Técnicos da Companhia de Tecnologia de Saneamento Ambiental (Cetesb) estiveram no aterro sanitário e detectaram que, mais uma vez, lagoas de chorume resultante da decomposição do lixo orgânico estão no limite da capacidade e correm risco de transbordar. Na última vistoria, em dezembro, o mesmo problema já havia sido detectado. Na ocasião, a prefeitura, responsável pela manutenção do aterro, foi advertida. Agora, a Cetesb avalia qual sanção será aplicada à empresa pública.

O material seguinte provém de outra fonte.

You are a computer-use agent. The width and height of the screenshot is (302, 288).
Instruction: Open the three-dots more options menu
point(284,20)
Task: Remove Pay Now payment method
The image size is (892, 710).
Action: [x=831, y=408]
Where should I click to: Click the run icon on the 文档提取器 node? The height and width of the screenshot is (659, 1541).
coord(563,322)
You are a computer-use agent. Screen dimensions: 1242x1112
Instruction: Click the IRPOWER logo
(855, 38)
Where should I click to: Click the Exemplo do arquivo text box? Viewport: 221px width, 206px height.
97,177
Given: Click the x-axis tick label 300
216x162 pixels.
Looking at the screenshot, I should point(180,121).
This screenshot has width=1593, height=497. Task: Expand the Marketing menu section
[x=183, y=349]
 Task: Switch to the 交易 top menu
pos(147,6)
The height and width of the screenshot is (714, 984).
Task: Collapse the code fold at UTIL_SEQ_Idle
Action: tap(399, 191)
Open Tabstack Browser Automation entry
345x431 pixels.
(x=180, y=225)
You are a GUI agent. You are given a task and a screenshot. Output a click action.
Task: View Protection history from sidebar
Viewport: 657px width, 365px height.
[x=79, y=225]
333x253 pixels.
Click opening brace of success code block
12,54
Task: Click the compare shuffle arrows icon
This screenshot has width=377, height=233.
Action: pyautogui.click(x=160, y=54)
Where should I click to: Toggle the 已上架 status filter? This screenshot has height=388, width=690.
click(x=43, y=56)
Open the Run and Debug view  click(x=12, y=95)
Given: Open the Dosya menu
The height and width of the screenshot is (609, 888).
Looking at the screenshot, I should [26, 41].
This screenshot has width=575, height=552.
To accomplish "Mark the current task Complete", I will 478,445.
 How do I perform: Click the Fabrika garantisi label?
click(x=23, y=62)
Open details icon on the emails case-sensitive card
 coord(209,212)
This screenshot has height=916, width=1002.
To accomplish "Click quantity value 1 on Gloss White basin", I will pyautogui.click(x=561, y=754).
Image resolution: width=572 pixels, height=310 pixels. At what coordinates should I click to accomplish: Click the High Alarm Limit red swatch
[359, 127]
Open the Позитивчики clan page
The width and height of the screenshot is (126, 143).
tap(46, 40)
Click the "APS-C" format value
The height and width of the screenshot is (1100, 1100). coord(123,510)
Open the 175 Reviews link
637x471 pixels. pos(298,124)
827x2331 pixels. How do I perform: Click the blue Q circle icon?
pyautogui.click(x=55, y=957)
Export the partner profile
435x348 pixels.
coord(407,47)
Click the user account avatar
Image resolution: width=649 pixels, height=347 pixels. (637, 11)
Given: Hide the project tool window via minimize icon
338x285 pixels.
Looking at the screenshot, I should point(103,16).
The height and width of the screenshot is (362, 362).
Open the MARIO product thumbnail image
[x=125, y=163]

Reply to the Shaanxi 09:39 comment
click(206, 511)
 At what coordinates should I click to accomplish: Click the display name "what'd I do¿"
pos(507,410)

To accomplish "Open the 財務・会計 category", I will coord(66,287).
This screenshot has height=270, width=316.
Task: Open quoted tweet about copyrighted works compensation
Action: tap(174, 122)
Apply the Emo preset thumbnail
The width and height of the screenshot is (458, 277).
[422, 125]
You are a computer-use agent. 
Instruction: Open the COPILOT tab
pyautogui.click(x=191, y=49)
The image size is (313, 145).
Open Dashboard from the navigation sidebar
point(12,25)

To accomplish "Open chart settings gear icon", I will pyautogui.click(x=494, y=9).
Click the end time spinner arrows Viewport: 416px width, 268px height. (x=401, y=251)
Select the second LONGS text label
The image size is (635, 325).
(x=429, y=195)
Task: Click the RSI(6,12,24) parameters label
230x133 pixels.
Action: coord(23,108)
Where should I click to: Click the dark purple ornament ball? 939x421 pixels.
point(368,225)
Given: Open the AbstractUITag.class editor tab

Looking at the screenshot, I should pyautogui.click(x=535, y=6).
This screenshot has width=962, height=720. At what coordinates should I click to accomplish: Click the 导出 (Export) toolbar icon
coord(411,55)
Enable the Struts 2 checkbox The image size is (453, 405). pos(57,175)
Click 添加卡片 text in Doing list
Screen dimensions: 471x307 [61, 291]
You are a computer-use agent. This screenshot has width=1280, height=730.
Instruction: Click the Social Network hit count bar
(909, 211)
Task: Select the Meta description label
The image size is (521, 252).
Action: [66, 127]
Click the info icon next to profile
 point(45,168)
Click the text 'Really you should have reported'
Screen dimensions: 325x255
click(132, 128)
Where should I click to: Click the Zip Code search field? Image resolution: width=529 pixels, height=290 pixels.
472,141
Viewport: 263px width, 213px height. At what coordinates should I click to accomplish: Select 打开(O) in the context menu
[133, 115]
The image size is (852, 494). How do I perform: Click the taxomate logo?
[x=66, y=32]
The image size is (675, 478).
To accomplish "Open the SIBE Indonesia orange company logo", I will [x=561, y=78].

“As lagoas estão cheias e deveriam ser mantidas em nível mais baixo”, alerta a engenheira da Cetesb, Flávia Vasconcellos. “Nossa preocupação aumenta nesta época de chuvas porque as lagoas podem extravasar e agravar ainda mais contaminação da área do aterro”, completa.
FACADAS
Diretor de limpeza pública da Emdurb, Eduardo Borgo informou que o contrato entre a Secretaria Municipal do Meio Ambiente (Semma), responsável pela gestão do aterro, e a empresa que fazia a captação do chorume venceu em outubro do ano passado.
Desde então, a Emdurb encarregou-se, de forma emergencial, desta atribuição.
“Quando assumimos a Emdurb, em janeiro deste ano, tomamos conhecimento do problema e já comunicamos a Semma, que já está preparando uma nova licitação para a contratação de uma empresa para realizar este tipo de serviço”, avisa.